Par ailleurs, vous m'avez interrogé sur le sens du 5° du texte que nous proposons pour l'article 380-2 du code de procédure pénale. Aux termes de cet alinéa, la faculté d'appeler appartient « en cas d'appel du ministère public, aux administrations publiques, dans les cas où celles-ci exercent l'action publique ». En effet, il existe deux cas : ou bien les administrations publiques ont le droit d'exercer directement l'action publique et elles l'exercent en formulant leur appel ; ou bien, conformément aux textes, elles n'ont pas le droit d'exercer directement l'action publique et, dès lors, la voie officielle et institutionnelle pour les représenter, c'est le ministère public, qui peut faire appel. Vous avez donc également satisfaction sur ce point, monsieur Charasse.
M. le président. Monsieur Charasse, avez-vous été convaincu par M. le rapporteur ?
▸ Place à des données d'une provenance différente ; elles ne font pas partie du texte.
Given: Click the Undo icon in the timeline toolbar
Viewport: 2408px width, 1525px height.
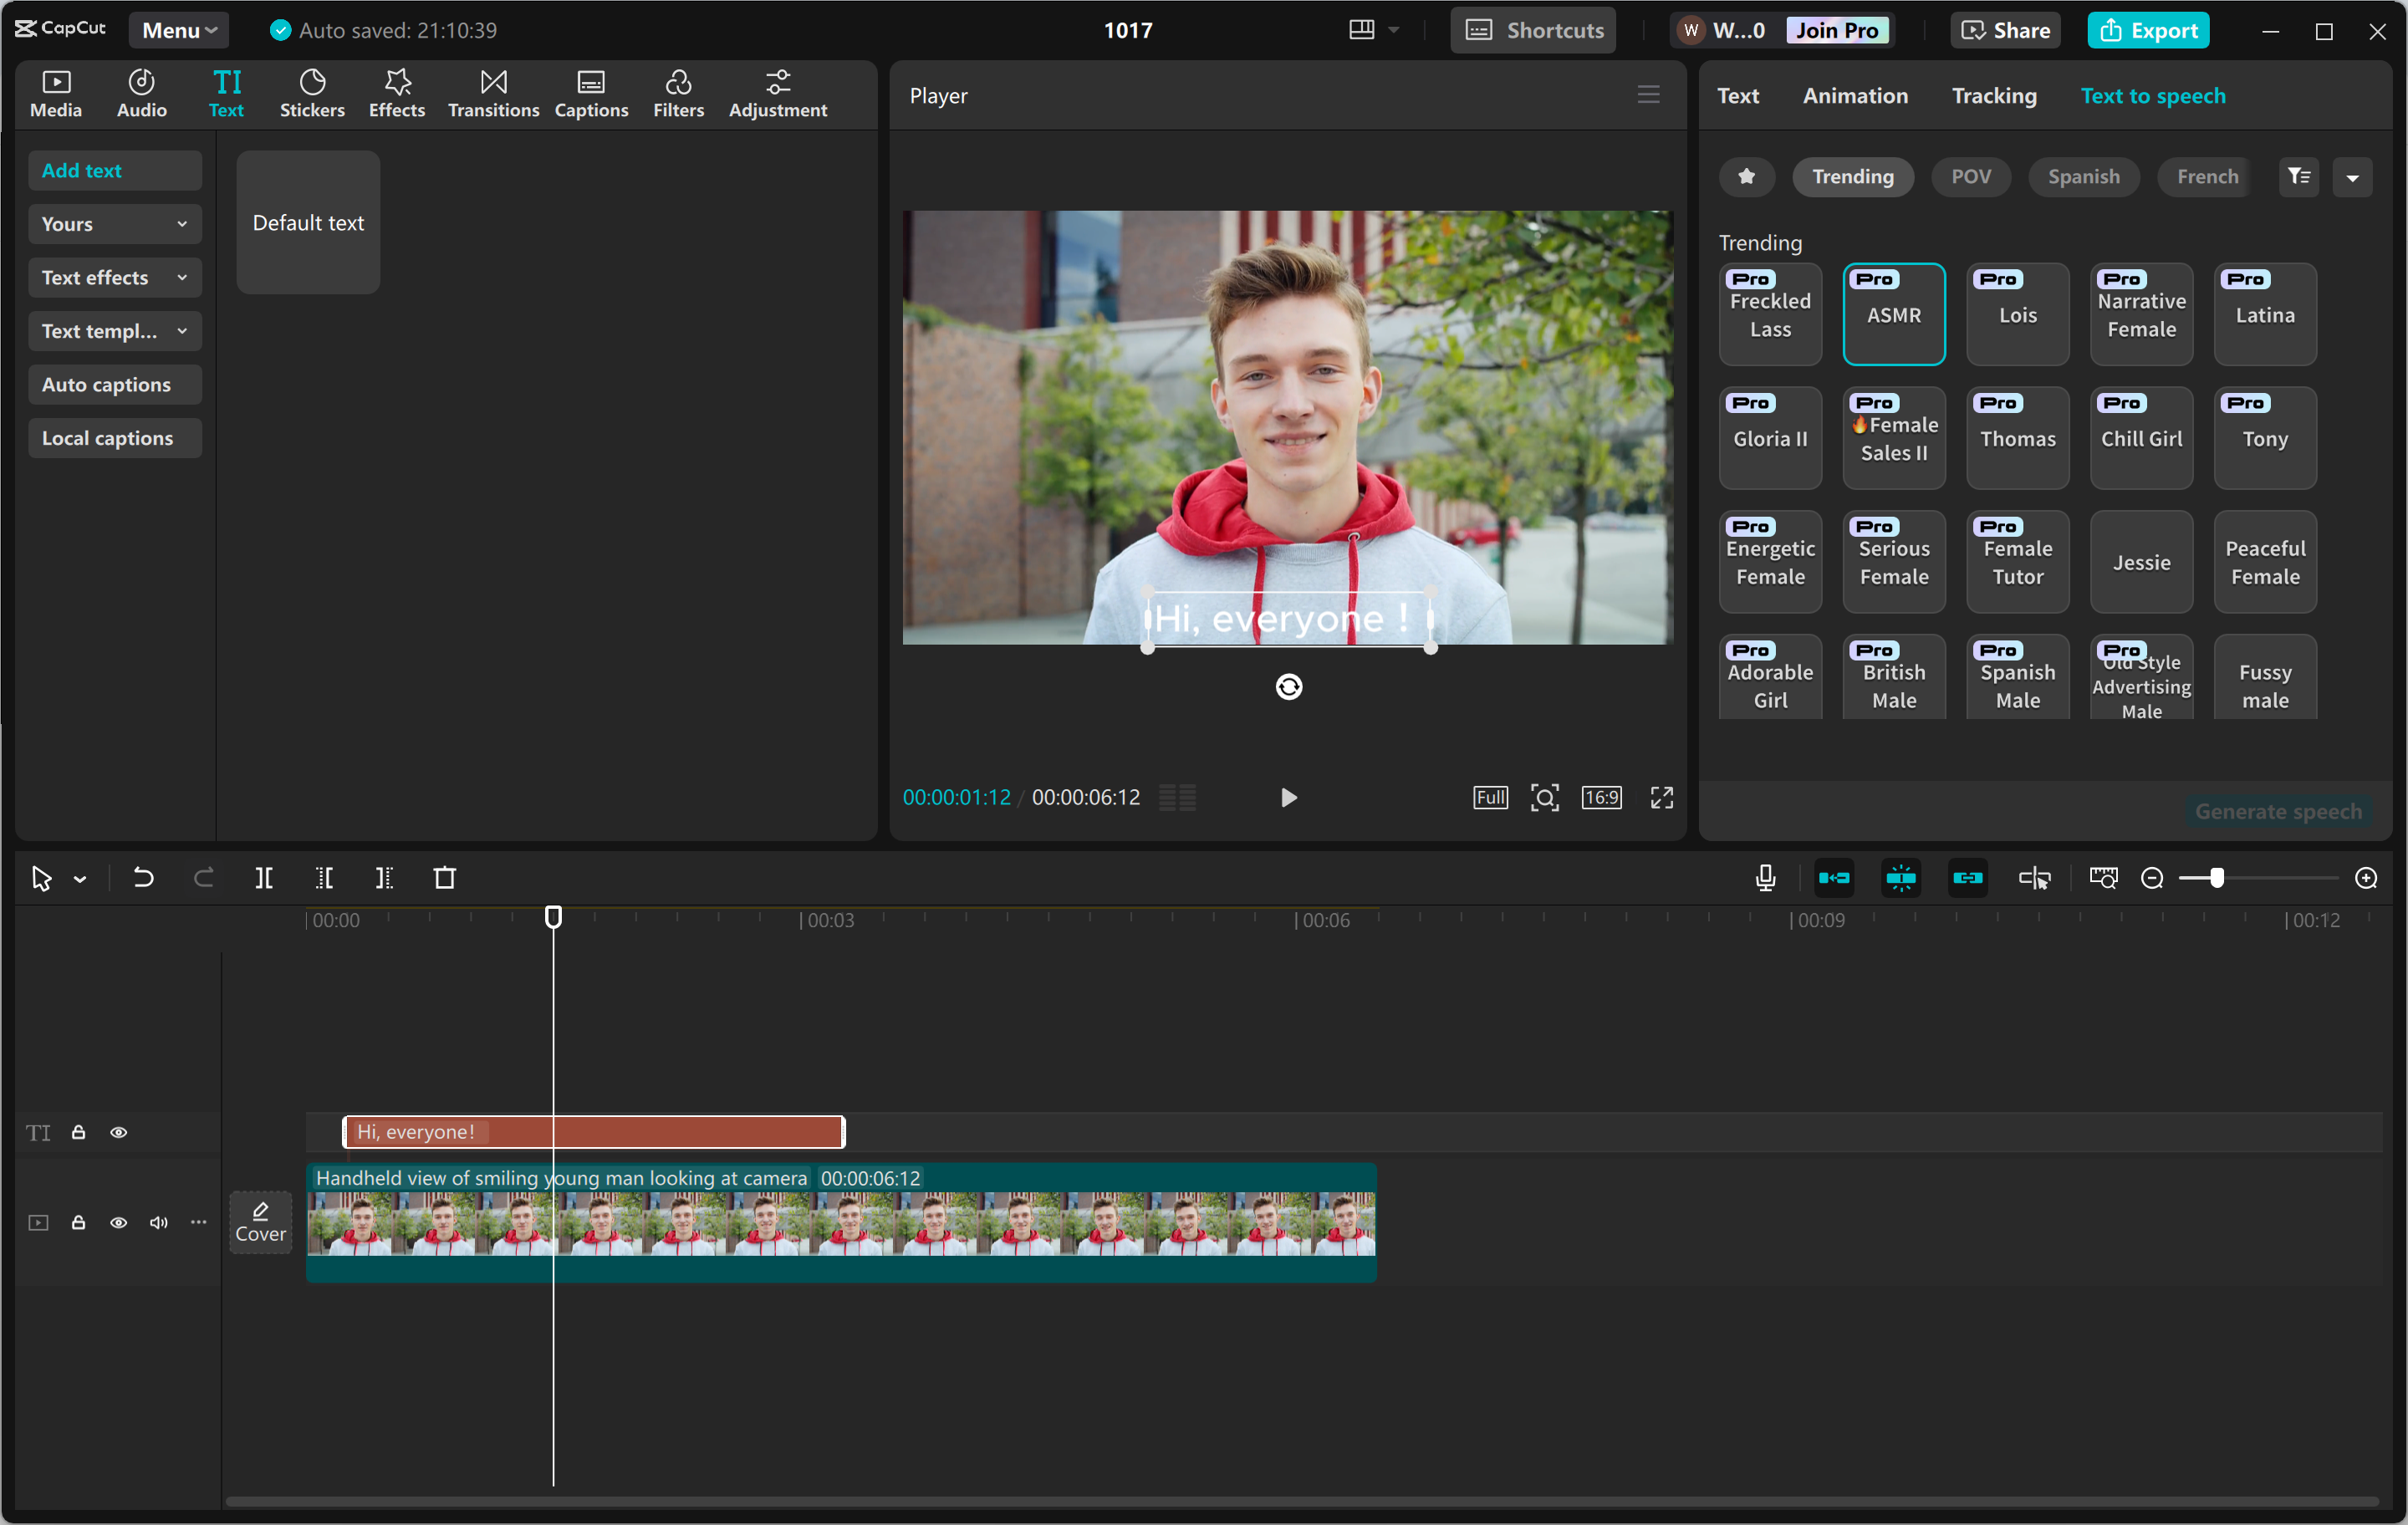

M. Michel Charasse. Les explications de M. le rapporteur m'ayant convaincu, je n'insiste pas s'agissant des modifications que je proposais et je retire l'amendement n° 115.
M. le président. L'amendement n° 115 est retiré.
Quel est l'avis du Gouvernement sur l'amendement n° 52 ?
Mme Elisabeth Guigou, garde des sceaux. Voilà un instant, j'ai indiqué ma position sur la question de l'appel qui serait formulé par le parquet sur les décisions de la cour d'assises. Aussi, je n'y reviens pas.
Je comprends tout à fait que l'on veuille donner aussi une deuxième chance à la société, et pas seulement au condamné. S'il faut certes prendre en compte la situation des victimes, l'appel du parquet doit rester en pratique exceptionnel. J'ai donc suggéré, peut-être pour la commission mixte paritaire, une solution qui consisterait en l'appel du procureur général.
Cela étant dit, en l'état actuel de la discussion, je m'en remets à la sagesse du Sénat.
M. le président. Personne ne demande la parole ?...
Je mets aux voix l'amendement n° 52, pour lequel le Gouvernement s'en remet à la sagesse du Sénat.

(L'amendement est adopté.)
M. le président. En conséquence, le texte proposé pour l'article 380-2 du code de procédure pénale est ainsi rédigé.